3. 为了支持多域名站点,可以使用Document对象的domain属性。在默认情况下,属性domain存放的是载入文档的服务器主机名。如果两个窗口(或窗体)包含的脚本把domain设置成了相同的值,那么这两个窗户就不再受同源策略的约束,它们可以相互读取对方的属性。

[1] 跨域资源共享CORS(Cross-Origin Resource Sharing),它允许服务器用头信息显示的列出源,或使用通配符来匹配所有的源并允许由任何地址请求文件。

[2] 跨文档消息(cross-document messaging),允许来自一个文档的脚本可以传递文本消息到另一个文档里的脚本,而不管脚本的来源是否不同,调用Window对象上的postMessage()方法,可以异步传递消息事件到窗口的文档里。


四、跨站脚本



// 获取请求URL的“?”后的内容
decodeURIComponent(window.location.search.substring(1)) || "";
http://siteA/index.html?name=%3Cscript%3Ealert('XSS')%3C/script%3E   //<script>alert('XSS')</script>
http://siteA/index.html?name=%3Cscript%20src='xss.js'%3E%3C/script%3E   //<script src='xss.js'></script>
//防止上述XSS攻击最简单的方式是,在使用任何不可信的数据来动态的创建文档内容之前,从中移除Html标签。
name = name.replace(/</g,"≶").replace(/>/g,">");

五、Window对象


1. setTimeout()和setInterval()前者只调用一次,后者在指定毫秒数间隔里重复调用。
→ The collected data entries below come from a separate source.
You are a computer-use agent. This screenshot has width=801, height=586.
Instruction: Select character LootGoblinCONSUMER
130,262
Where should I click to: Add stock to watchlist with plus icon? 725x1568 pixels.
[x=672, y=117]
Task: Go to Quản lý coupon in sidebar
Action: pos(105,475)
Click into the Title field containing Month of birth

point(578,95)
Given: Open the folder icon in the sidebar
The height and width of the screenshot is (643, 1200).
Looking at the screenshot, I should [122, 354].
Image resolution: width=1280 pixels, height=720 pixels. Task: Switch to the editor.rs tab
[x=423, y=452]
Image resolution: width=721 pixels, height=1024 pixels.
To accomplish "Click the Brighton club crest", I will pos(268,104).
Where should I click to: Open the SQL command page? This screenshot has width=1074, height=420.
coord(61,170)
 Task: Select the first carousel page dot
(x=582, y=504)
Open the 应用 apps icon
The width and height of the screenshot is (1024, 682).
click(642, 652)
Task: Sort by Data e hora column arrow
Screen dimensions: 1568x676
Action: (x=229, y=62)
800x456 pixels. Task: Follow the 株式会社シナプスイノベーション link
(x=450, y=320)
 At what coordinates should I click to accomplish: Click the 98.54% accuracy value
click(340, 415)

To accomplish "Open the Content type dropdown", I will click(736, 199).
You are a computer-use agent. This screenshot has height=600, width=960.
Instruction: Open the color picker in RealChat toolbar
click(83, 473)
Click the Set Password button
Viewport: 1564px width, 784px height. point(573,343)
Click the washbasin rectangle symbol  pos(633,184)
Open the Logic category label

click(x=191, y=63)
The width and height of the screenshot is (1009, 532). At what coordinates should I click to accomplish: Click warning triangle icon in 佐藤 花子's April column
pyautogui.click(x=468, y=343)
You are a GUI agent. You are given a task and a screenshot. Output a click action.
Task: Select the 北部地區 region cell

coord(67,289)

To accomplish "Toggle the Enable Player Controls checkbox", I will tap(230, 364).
二者均可传递给clearInterval(),取消后续函数的调用。

2. Document对象的location属于也引用到Location对象;

window.location === document.location;  //总是返回true

3. 解析URL


// 提取URL的搜索字符串中的参数
function urlArgs(){
  var args = {};
  var query = location.search.substring(1);
  var pairs = query.split("&");
  for(var i=0; i<pairs.length; i++){
    var pos = pairs[i].indexOf('=');
    if(pos == -1) continue;
    var name = pairs[i].substring(0,pos);
    var value = pairs[i].substring(pos+1);
    value = decodeURIComponent(value);
    args[name] = value;
  }
  return args;
}

4. 载入新的文档


如果文档中没有元素ID是“top”,它会让浏览器跳到文档开始处:


location = "#top";

//跳转到文档顶部


5. 浏览历史


History对象是用来把窗口的浏览历史用文档和文档状态列表的形式表示。


后退:back()、前进:forward()、history.go(-2)。子窗口的浏览历史会按时间顺序穿插在主窗口的历史中。


jQuery有history插件,RSH也是一个比较流行的实例。


6. Navigator对象


Web浏览器全称:appName


浏览器版本:appVersion


Http头部发送信息;userAgent


操作系统:platform


7. 对话框


do{
  var name = prompt("what is your name?");  // 得到一个字符串输入
  var correct = confirm("You entered '"+ name +"'.\n");   // 得到一个布尔值
}while(!correct)
alert("Hello "+name); // 输出一个纯文本消息

六、多窗口和窗体


1. 任何窗口或窗体中的JavaScript代码都可以将自己的窗口和窗体引用为window或self。

2. 对于顶级窗口来说:self = parent = top

3. top属性引用的是指向包含它的顶级窗口。

4. iframe元素有contentWindow属性,引用该窗体的Window对象。

var childFrame = document.getElementById("f1").contentWindow;

七、函数在定义它的作用域中执行,而不是在调用它的作用域中执行。